## [SHORT EXERCISE]
Render as a numbered list the part of the data that opens with the line containing "You are a computer-use agent. Image resolution: width=1200" and closes with the line containing "point(133,207)", both of those lines included. Omit blank lines.

## [SUPPLIED MATERIAL]
##########
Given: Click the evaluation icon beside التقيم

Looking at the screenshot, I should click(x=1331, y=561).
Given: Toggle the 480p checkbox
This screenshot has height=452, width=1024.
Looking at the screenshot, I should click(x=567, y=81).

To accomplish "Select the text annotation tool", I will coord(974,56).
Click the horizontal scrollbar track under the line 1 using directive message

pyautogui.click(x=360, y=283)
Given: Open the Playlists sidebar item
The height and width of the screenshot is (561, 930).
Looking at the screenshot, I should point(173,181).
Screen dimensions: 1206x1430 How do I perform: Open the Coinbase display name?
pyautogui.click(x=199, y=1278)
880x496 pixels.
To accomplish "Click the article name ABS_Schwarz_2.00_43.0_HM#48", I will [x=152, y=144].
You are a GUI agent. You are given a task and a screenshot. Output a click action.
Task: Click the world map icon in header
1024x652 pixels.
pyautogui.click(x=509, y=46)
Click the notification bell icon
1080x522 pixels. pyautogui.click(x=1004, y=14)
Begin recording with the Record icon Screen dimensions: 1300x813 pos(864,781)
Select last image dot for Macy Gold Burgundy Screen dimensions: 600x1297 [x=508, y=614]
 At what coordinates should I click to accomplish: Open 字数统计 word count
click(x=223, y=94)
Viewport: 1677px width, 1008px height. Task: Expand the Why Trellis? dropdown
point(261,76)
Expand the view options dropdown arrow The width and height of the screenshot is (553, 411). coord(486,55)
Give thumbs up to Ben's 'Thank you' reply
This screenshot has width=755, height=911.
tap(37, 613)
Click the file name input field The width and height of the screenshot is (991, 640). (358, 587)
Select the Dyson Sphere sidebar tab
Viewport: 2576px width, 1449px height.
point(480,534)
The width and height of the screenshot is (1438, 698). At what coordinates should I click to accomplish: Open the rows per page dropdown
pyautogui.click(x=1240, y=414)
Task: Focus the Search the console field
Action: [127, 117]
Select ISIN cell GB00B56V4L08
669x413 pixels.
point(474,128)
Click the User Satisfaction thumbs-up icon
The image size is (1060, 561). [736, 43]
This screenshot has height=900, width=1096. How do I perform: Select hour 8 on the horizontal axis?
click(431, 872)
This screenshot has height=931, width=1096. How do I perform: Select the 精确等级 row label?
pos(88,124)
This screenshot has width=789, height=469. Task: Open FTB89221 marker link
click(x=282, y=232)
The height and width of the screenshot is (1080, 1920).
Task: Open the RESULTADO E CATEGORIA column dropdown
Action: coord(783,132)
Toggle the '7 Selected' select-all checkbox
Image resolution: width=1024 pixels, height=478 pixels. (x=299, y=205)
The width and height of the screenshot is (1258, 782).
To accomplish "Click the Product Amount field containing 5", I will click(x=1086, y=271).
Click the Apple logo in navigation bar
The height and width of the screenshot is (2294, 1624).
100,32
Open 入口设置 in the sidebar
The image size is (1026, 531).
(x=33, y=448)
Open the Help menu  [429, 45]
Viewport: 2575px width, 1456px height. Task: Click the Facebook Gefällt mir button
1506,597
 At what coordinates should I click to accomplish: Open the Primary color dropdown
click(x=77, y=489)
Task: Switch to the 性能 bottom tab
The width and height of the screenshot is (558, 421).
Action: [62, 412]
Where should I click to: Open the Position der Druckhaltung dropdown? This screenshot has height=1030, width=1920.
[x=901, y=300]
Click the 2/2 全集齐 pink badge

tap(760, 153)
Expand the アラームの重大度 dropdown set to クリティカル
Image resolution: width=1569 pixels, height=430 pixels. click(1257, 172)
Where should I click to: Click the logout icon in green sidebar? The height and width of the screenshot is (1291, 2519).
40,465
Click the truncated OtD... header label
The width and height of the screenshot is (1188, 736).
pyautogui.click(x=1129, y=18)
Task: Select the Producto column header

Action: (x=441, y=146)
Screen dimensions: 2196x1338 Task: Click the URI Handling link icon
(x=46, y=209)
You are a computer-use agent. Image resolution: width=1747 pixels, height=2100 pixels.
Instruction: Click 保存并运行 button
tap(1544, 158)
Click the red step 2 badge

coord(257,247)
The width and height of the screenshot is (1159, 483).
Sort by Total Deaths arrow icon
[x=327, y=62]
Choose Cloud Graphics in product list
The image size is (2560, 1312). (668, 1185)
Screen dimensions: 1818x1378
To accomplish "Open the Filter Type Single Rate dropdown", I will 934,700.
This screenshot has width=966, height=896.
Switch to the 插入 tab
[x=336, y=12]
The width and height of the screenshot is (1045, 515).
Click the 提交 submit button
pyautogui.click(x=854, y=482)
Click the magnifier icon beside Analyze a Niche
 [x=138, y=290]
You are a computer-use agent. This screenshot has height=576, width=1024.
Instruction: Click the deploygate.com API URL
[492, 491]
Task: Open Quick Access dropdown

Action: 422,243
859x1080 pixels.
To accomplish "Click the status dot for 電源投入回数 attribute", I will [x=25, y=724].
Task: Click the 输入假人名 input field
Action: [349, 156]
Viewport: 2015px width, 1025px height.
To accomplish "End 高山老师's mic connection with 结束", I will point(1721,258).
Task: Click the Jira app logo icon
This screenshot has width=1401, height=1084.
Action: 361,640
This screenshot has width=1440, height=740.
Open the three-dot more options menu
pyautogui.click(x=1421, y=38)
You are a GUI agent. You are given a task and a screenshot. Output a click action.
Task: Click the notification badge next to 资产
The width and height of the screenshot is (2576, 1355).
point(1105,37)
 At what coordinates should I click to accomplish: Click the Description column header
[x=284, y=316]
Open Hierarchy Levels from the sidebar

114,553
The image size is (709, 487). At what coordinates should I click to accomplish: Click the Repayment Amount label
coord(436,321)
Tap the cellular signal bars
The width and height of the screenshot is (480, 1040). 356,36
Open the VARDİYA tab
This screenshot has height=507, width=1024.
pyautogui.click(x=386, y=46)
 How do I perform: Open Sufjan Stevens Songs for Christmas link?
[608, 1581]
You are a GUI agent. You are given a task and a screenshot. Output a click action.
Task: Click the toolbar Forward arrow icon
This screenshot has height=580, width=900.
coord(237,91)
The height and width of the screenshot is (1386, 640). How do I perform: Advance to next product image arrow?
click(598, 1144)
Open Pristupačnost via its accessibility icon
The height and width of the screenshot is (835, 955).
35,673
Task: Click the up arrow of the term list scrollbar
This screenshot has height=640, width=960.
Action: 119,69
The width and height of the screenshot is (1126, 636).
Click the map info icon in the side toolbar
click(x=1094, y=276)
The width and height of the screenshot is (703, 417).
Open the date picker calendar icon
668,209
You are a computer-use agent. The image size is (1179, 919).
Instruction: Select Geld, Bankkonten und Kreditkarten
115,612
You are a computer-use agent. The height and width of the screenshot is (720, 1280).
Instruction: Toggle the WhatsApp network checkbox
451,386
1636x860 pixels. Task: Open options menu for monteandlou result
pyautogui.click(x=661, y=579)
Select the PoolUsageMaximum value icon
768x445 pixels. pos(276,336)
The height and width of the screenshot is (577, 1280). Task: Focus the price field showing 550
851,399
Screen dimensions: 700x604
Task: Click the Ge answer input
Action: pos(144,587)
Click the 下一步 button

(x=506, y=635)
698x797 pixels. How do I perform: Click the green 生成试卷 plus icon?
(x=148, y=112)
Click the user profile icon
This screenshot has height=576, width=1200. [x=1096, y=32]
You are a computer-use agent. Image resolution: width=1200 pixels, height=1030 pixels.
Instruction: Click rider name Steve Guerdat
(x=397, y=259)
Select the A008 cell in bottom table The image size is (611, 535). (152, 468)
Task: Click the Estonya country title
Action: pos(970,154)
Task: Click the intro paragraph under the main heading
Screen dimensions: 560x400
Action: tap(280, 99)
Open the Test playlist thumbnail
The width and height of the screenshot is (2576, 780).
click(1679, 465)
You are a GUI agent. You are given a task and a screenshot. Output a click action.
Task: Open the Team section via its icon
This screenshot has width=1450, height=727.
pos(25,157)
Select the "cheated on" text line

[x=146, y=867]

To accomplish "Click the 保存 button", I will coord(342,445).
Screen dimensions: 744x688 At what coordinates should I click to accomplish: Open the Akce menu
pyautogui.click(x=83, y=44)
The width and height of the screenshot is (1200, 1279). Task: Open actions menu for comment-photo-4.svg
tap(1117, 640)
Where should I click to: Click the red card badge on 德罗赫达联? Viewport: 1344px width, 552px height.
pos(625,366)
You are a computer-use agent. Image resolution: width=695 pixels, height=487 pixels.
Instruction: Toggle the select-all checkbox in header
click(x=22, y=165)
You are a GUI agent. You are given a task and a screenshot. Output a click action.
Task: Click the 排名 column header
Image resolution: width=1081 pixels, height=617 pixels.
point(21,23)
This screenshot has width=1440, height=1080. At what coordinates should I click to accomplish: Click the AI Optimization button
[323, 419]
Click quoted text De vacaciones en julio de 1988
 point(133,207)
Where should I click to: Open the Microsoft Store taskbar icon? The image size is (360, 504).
##########
## [TASK RESULT]
1. You are a computer-use agent. Image resolution: width=1200 pixels, height=1030 pixels.
2. Instruction: Click rider name Steve Guerdat
3. (x=397, y=259)
4. Select the A008 cell in bottom table The image size is (611, 535). (152, 468)
5. Task: Click the Estonya country title
6. Action: pos(970,154)
7. Task: Click the intro paragraph under the main heading
8. Screen dimensions: 560x400
9. Action: tap(280, 99)
10. Open the Test playlist thumbnail
11. The width and height of the screenshot is (2576, 780).
12. click(1679, 465)
13. You are a GUI agent. You are given a task and a screenshot. Output a click action.
14. Task: Open the Team section via its icon
15. This screenshot has width=1450, height=727.
16. pos(25,157)
17. Select the "cheated on" text line
18. [x=146, y=867]
19. To accomplish "Click the 保存 button", I will coord(342,445).
20. Screen dimensions: 744x688 At what coordinates should I click to accomplish: Open the Akce menu
21. pyautogui.click(x=83, y=44)
22. The width and height of the screenshot is (1200, 1279). Task: Open actions menu for comment-photo-4.svg
23. tap(1117, 640)
24. Where should I click to: Click the red card badge on 德罗赫达联? Viewport: 1344px width, 552px height.
25. pos(625,366)
26. You are a computer-use agent. Image resolution: width=695 pixels, height=487 pixels.
27. Instruction: Toggle the select-all checkbox in header
28. click(x=22, y=165)
29. You are a GUI agent. You are given a task and a screenshot. Output a click action.
30. Task: Click the 排名 column header
31. Image resolution: width=1081 pixels, height=617 pixels.
32. point(21,23)
33. This screenshot has width=1440, height=1080. At what coordinates should I click to accomplish: Click the AI Optimization button
34. [323, 419]
35. Click quoted text De vacaciones en julio de 1988
36.  point(133,207)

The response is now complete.